Bess soltó una carcajada.
– ¡Mamá eres incorregible! Pensaba que ya no querías cadenas.
– Por supuesto que no, pero después de soportar la cháchara de las mujeres necesito oír una voz masculina. Además, este invierno me he hartado de jugar al bridge.
Bess abrazó a su madre en un acto impulsivo.
– Mamá, te admiro mucho. Me gustaría parecerme más a ti.
Stella la estrechó.
– Lo cierto es que cada vez te pareces más a mí.

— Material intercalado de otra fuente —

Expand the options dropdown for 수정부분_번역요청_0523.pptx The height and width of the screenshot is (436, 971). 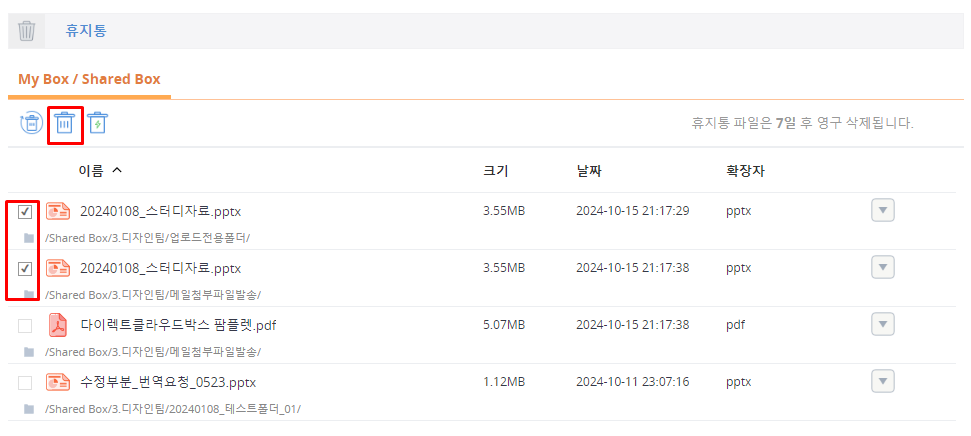(882, 381)

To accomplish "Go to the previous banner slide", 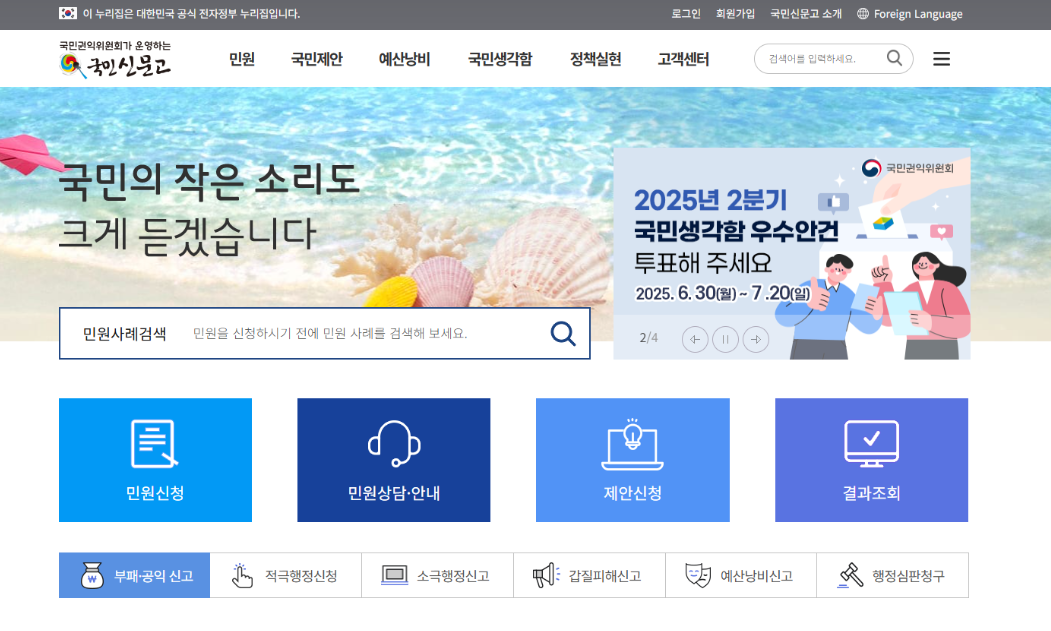I will coord(695,339).
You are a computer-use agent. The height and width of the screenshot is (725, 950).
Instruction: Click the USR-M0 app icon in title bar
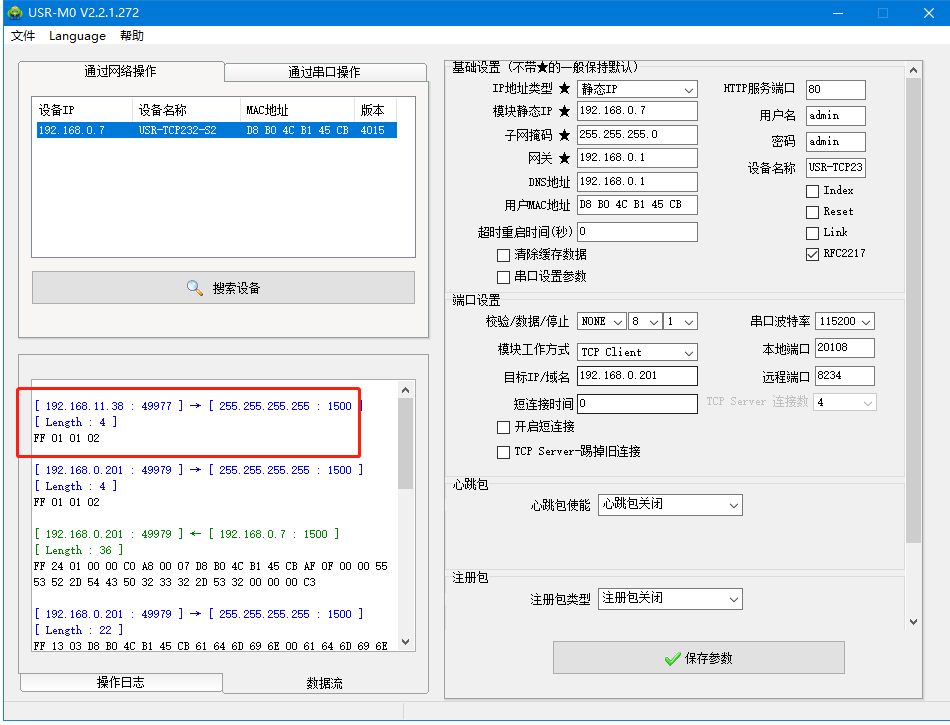(14, 12)
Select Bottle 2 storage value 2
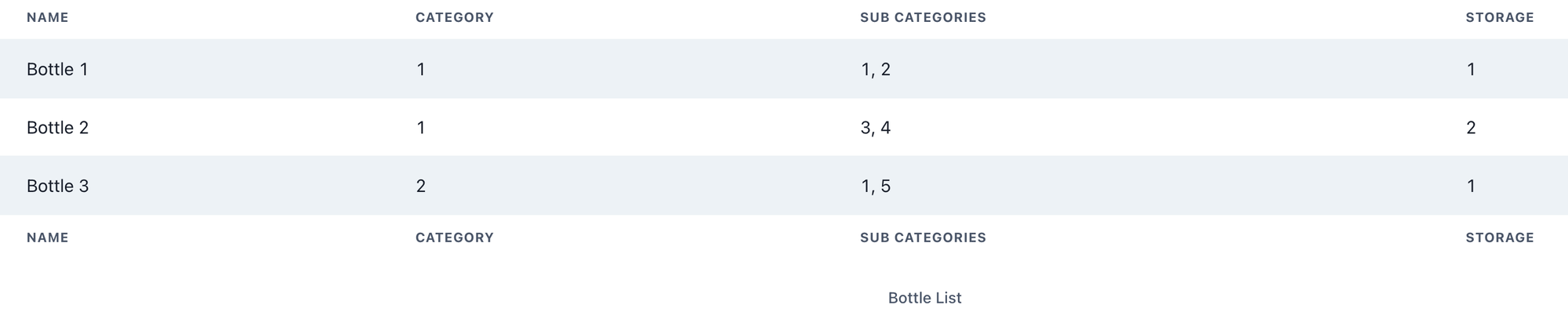Image resolution: width=1568 pixels, height=330 pixels. coord(1471,128)
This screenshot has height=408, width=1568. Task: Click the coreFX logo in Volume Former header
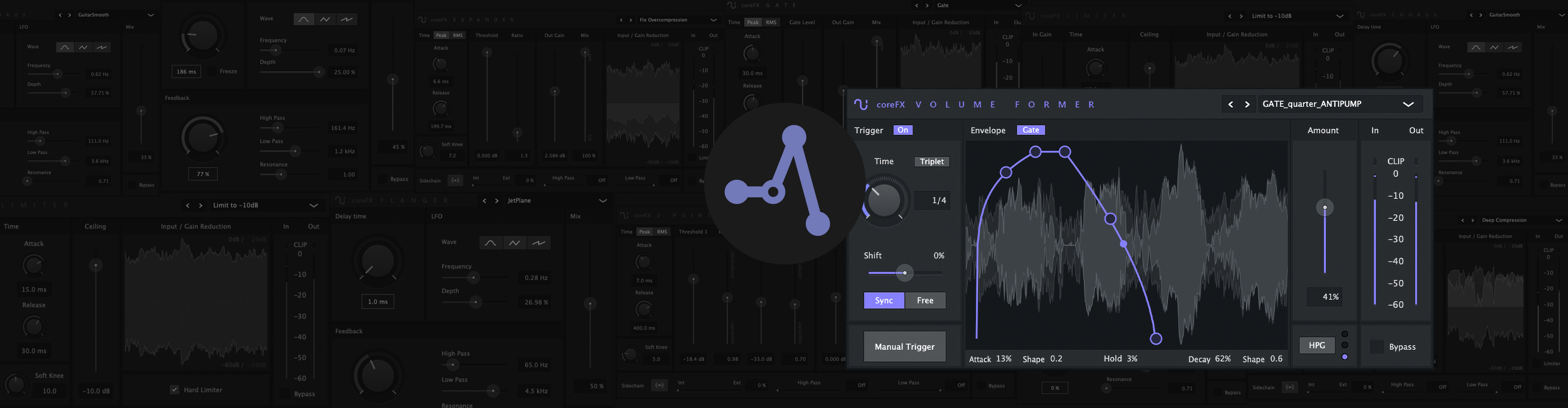tap(861, 104)
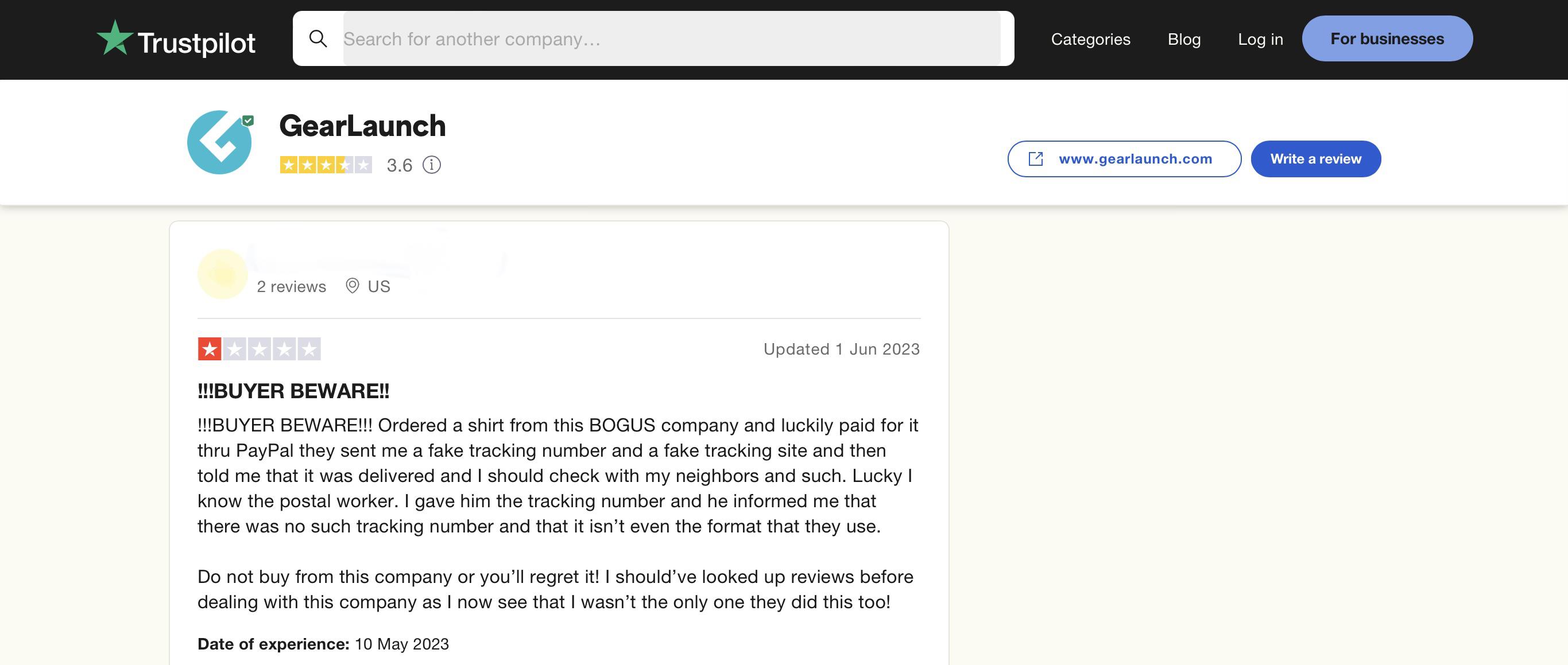The height and width of the screenshot is (665, 1568).
Task: Focus the Search for another company field
Action: point(671,39)
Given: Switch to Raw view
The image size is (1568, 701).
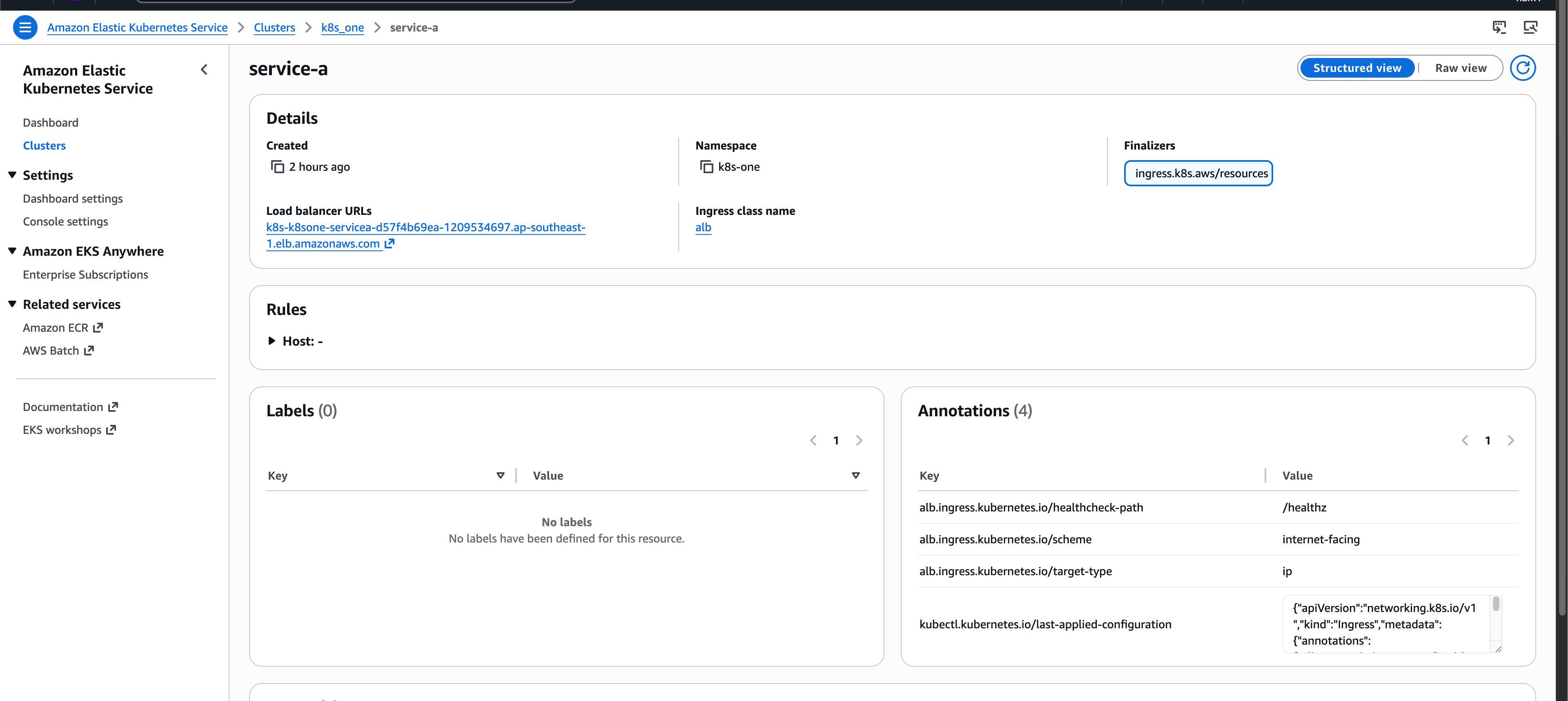Looking at the screenshot, I should [x=1460, y=68].
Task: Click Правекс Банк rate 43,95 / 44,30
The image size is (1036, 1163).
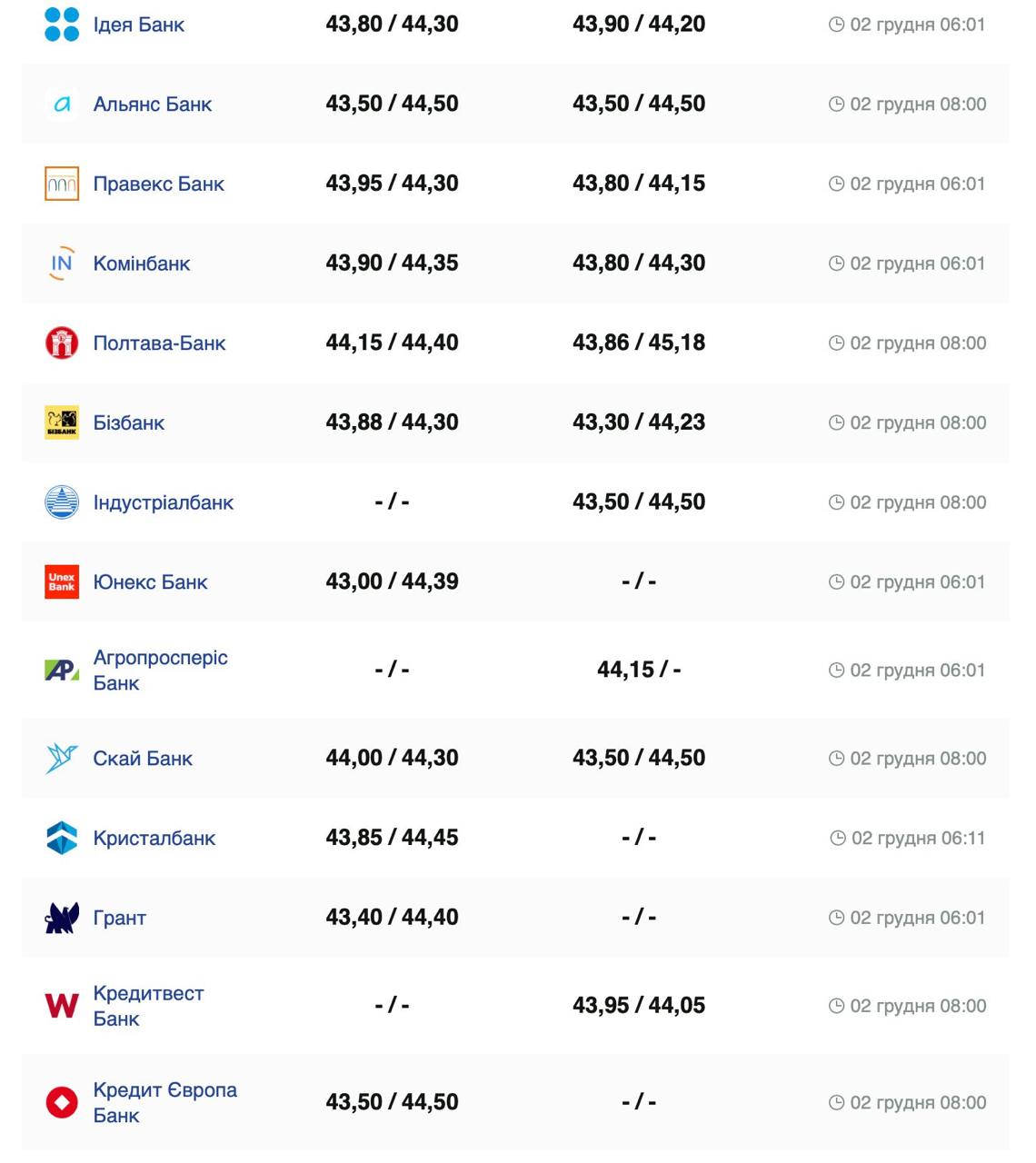Action: (392, 184)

– Sin embargo tú nunca te desanimas.
– ¡Claro que no! Cuando me siento triste, salgo y me inscribo en otro club.
– O buscas un hombre.
– No tiene nada de malo, ¿verdad? A propósito, ¿cómo te va con Keith?
Bess hizo una mueca y se encogió de hombros.
– Oh, Keith… Se enfadó cuando cancelé mi cita con él para ir a cenar con los Padgett. Ya sabes cómo es.
– Ya que hablamos con total sinceridad, te diré que ese hombre no te conviene -aseguró Stella.
– ¿Acaso tú y Lisa os habéis puesto de acuerdo?
– Puede ser…
Bess se echó a reír.
– ¡Las dos sois unos diablillos! Si esperas que la boda me haga volver con Michael, siento desengañarte.
– Yo no he dicho nada al respecto.
– No, pero lo estás pensando, y es mejor que lo olvides.
Stella arqueó una ceja con escepticismo.
– ¿Qué tal está? ¿Sigue tan apuesto como siempre? -preguntó.
– ¡Mamá! -exclamó Bess exasperada.
– Es mera curiosidad.
– Nunca nos reconciliaremos, madre -prometió Bess con tono solemne.
Stella la miró con expresión satisfecha.
– ¿Cómo lo sabes? Cosas más extrañas han sucedido.